En termes de régime alimentaire, un consommateur, s’il utilise plus de produits bio, doit modifier son régime alimentaire pour éviter l’augmentation de la quantité de surfaces nécessaires. Il doit donc remplacer les produits à plus fort bilan environnemental, par des légumineuses, par exemple. Enfin, manquent aussi les critères sociaux et les questions de monoculture vs polyculture sur les territoires.
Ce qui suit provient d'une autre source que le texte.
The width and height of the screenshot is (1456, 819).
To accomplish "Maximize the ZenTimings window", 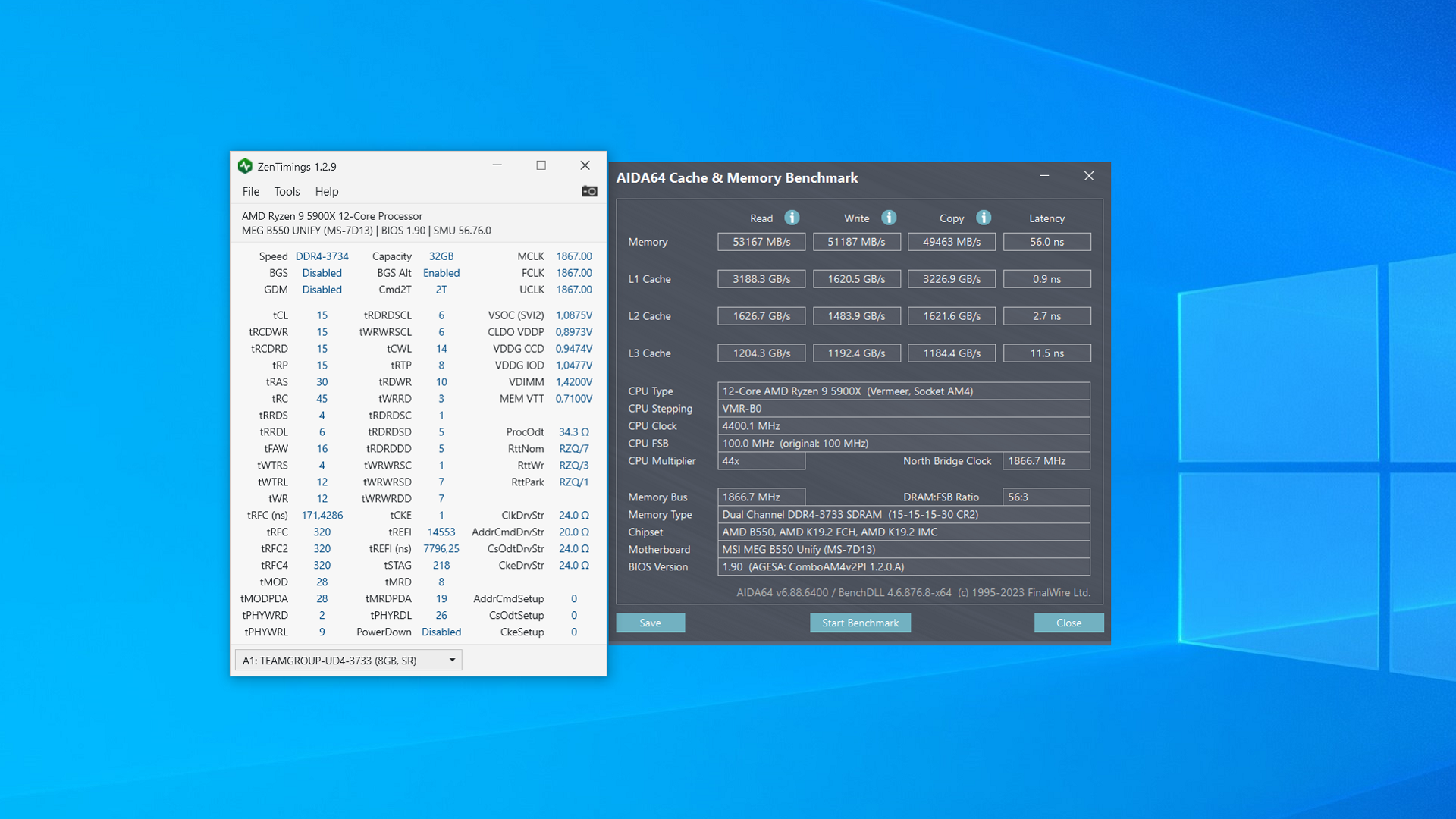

Ce dernier critère vient alimenter, au-delà de la question du bio, la dimension territoriale et, à ce titre, la multi-fonctionnalité de l’agriculture qui ne fait pas que produire.

Compte tenu des données disponibles à ce jour, il convient de ne pas se limiter à l’ACV si d’autres indicateurs sont plus utiles ou manquent : bio, extensif, herbager… A ce titre, des projets sont menés, par ailleurs, sur la filière viande et ses labels AOP/AOC, et leurs impacts sur l’évaluation environnementale, pour prendre du recul à l’échelle des territoires et des régimes alimentaires et pour aller au-delà de la seule assiette.

Retrouvez les présentations des experts du colloque en ligne sur le site d’Agribalyse.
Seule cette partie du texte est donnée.